We had just moved to California. Nicole and I lived in a cabin a few hours north of LA, the others in Chinatown. I got a $1200 traffic ticket on the way up to the cabin. After a month at the cabin, I drove to LA to fight the ticket in court. Nicole was alone at the cabin and wrote the lyrics and piano part. We talked on Skype and she played it for me on piano, which I recorded. The bad Wi-Fi reception made the piano sound wonderfully broken up, and the moment was so real and fitting for the song that we decided not to redo it traditionally.
Months later, we were in Miami when an old friend of Zach’s died. He wrote the instrumental for the middle section in the days after. It was a very sad time but beautiful music grew from it.
I like how the album conveys certain emotions without an over-reliance on lyrics or an understanding of what’s being sung about – the vocals are slightly hidden behind effects and the music; was this a conscious decision?
In general, there is a very fine line that we teetered. Nicole typically made the call on where they sat. I don’t see any other way to answer this than to do it in detail…
• “Murmurs” - “lead a, lead a light of thee…” That part is slightly obscured, like you’re a baby listening to mom sing;
• “Cavity” - starts with very clear, visual lyrics which over time get flooded away and overwhelmed so that you see no picture, just feeling;
• “Out Alee” - “why am I hiding” surfaces from below; “get if off me” has painful scraping sound like a nervous-tick when repressing a bad thought; the “no sign…no way out” parts are just exasperations, not clear lyrics;
• “Innocent” - confused internal chatter, blurring lines between first and second person perspective, and the low vocal works like a taunt from within;
• “Broken Blue” – this one was mixed [for the vocals] to come from within;
• “Chambers” - this song isn’t real;
• “Down From the Rafters” - starts bone dry like faceplanting on the concrete, then wanders dazed between half intelligible and clear;
• “[Animal]” - clear and resolute;
• “Seven White Horses” - clear but gets overtaken. The end vocals fight to be heard (“When I talk to you / Do you hear me?”);
• “Xtalk” - tried to have perfect balance.
There does feel like a clear progression of emotion from “Broken Blue” onward, and things come to some kind of euphoric crescendo with “XTalk” – did you want to take the listener on a journey, to make sure the album ran together as one piece rather than a collection of songs?
The track list and their order came well before the songs were finished, so the songs couldn’t help but talk to each other.
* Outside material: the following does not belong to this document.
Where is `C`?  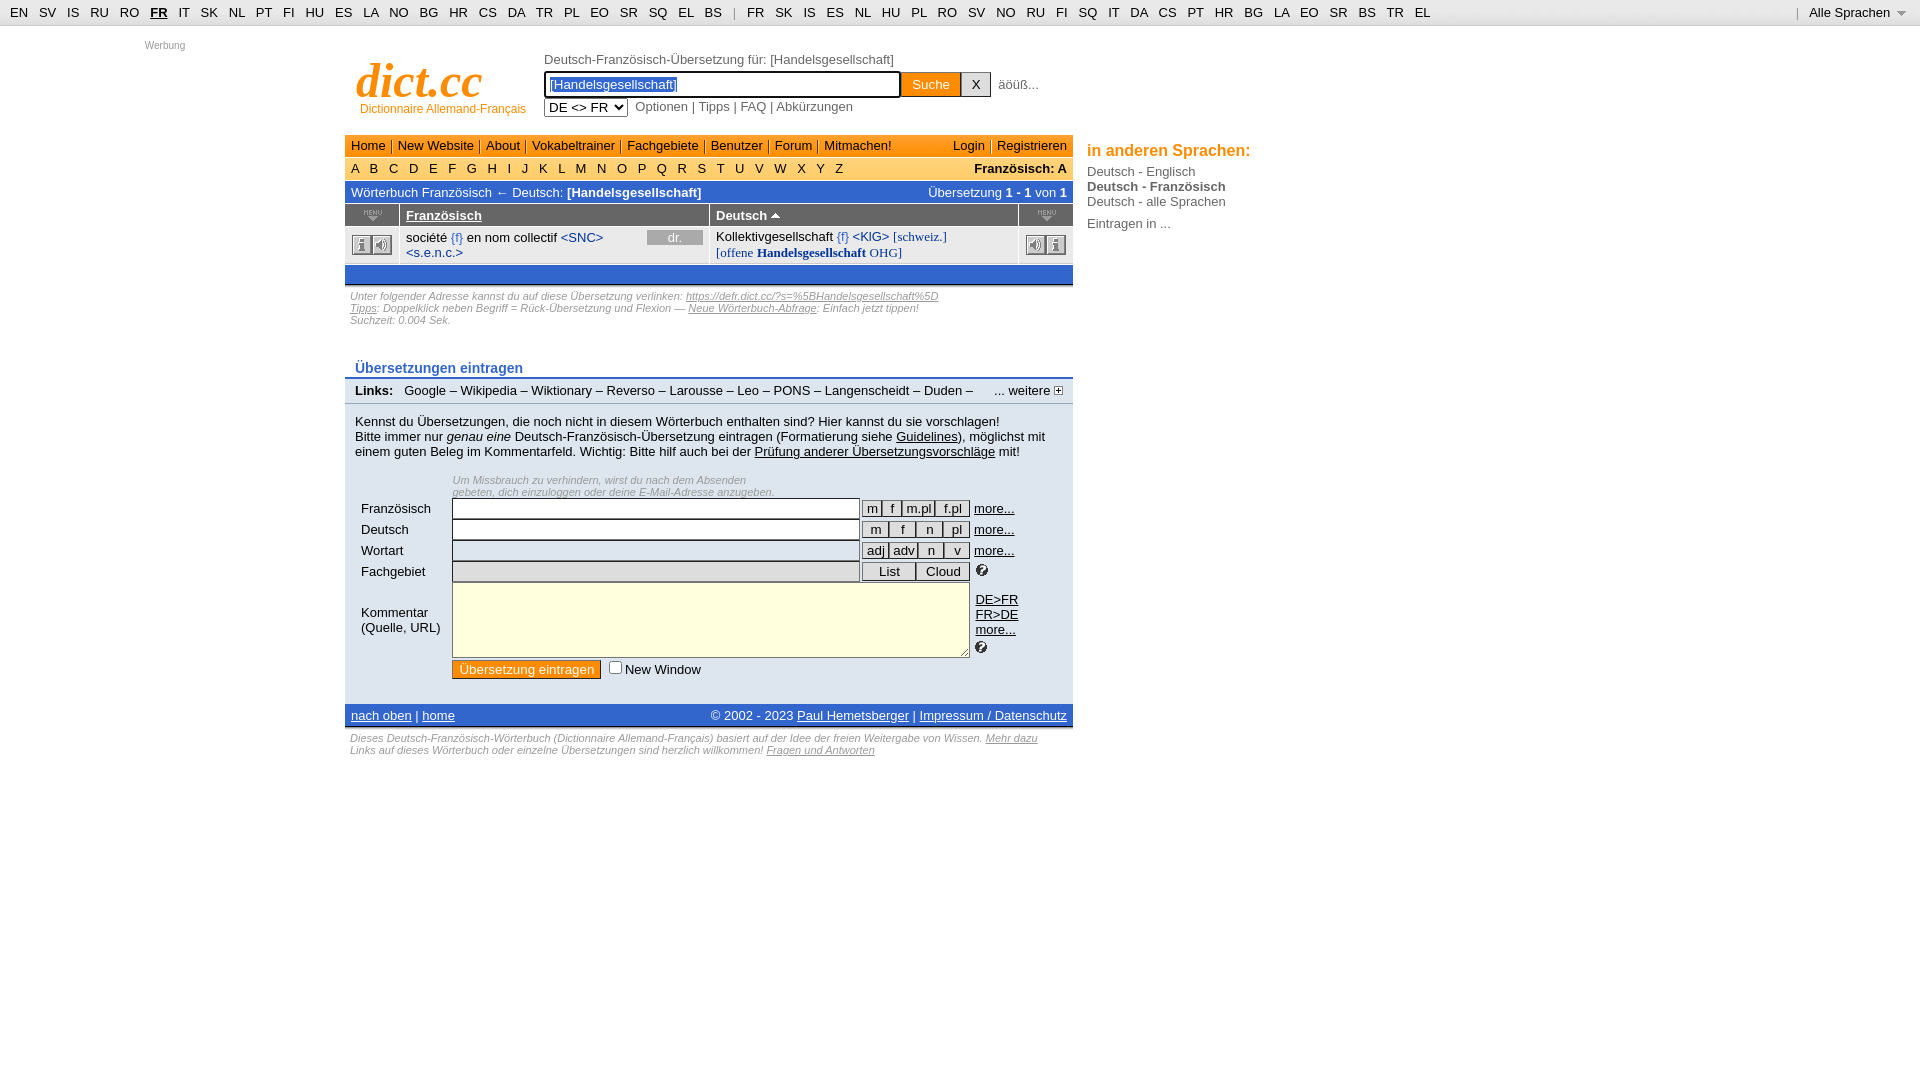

That’s partly what made this record so difficult to finish; every new move had to answer to multiple ways of interpreting the entire album.
Is there a theme going on that links the songs?
We built in a few ways of reading it. Each way is vague enough to not be pushy. We don’t want to force an interpretation. I can’t help but hear one particular path through it, but it’s different from what Nicole hears, and we chose to keep it open rather than force it down a single path. I can’t elaborate on what I hear because in doing so I’d overexpose someone I love.
Since it’s been a couple of years since your first record, do you find your roles in the band changing much, or are you all settled into designated roles?
They haven’t changed much. We have something that works in the background. We try to keep it rather loose - the word role doesn’t get used around here.
You all met either at high school or college; is it difficult to maintain friendships when you’re in – presumably – close quarters with each other?
No, not with each other. It’s difficult to maintain a grudge in close quarters. We definitely slip up, but we know how to move past it. We’ve lived together since long before the music.
What’s next for Hundred Waters? Where can you see the band heading next?
We have a lot of music in the works that we’re desperate to spend time with. Touring is fun but if you go too long you feel pent up like a dolphin doing tricks in an aquarium. The opposite is true as well, too much time at home music can disconnect you from the world at large. We want a better balance between the world and home.
The Moon Rang Like A Bell is out now via K7 / OWSLA.